O tempo passou, Thiago Ribeiro se machucou, e Wellington aproveitou bem as chances. É o artilheiro do time na Libertadores, com cinco gols, e foi decisivo na semifinal contra o Grêmio. Nesta quarta-feira, vai disputar a primeira final da competição continental na carreira. No balanço da temporada, diz que não tem do que lamentar e explica como conseguiu reagir.

- Acima de tudo confiança. Quando saíram as matérias dizendo que eu ia para o Flamengo, comentei que queria vencer aqui. Falei que queria e vou vencer no Cruzeiro. Vim para vencer e não para ter uma passagem relâmpago. Agora, temos condições de ganhar a Libertadores e vamos em busca disso ? afirmou.

O atacante sonha com a artilharia da Libertadores. Está a dois gols de Mauro Boselli, do Estudiantes (ARG), Núñez, do Nacional (PAR) e Rodrigo Teixeira, do Deportivo Cuenca (EQU).

- Seria bom demais. Sempre sonho ser o artilheiro dos campeonatos que disputo, estamos na final, a dois gols da artilharia. A meta é tentar ser campeão e artilheiro ? comentou.

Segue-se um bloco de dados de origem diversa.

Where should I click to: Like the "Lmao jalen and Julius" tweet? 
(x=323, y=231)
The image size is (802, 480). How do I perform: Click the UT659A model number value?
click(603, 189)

Wellington Paulista é quase um especialista sobre o Estudiantes, adversário celeste na decisão da Libertadores, nesta quarta-feira, no Mineirão. Do segundo semestre do ano passado para cá, enfrentou os argentinos cinco vezes: duas pelo Botafogo (na Copa Sul-Americana) e três pelo Cruzeiro (fase de grupos e primeiro jogo da final da Libertadores).

- Para mim é o melhor time argentino da atualidade, joguei contra eles na época do Botafogo, mais três vezes neste ano e sei o quanto é difícil. Tem que ter calma, tranquilidade e perseverança. A gente tem 90 minutos para tentar ganhar. O negócio é jogar e trabalhar a bola. Nosso time dentro do Mineirão é muito qualificado. Temos que arrumar espaços, pois eles marcam muito bem ? afirmou.

A bola rola para Cruzeiro e Estudiantes às 21h50m (de Brasília) desta quarta. Como empataram sem gols em La Plata, quem vencer fica com o título. Em caso de nova igualdade, a decisão será na prorrogação ou até mesmo nos pênaltis.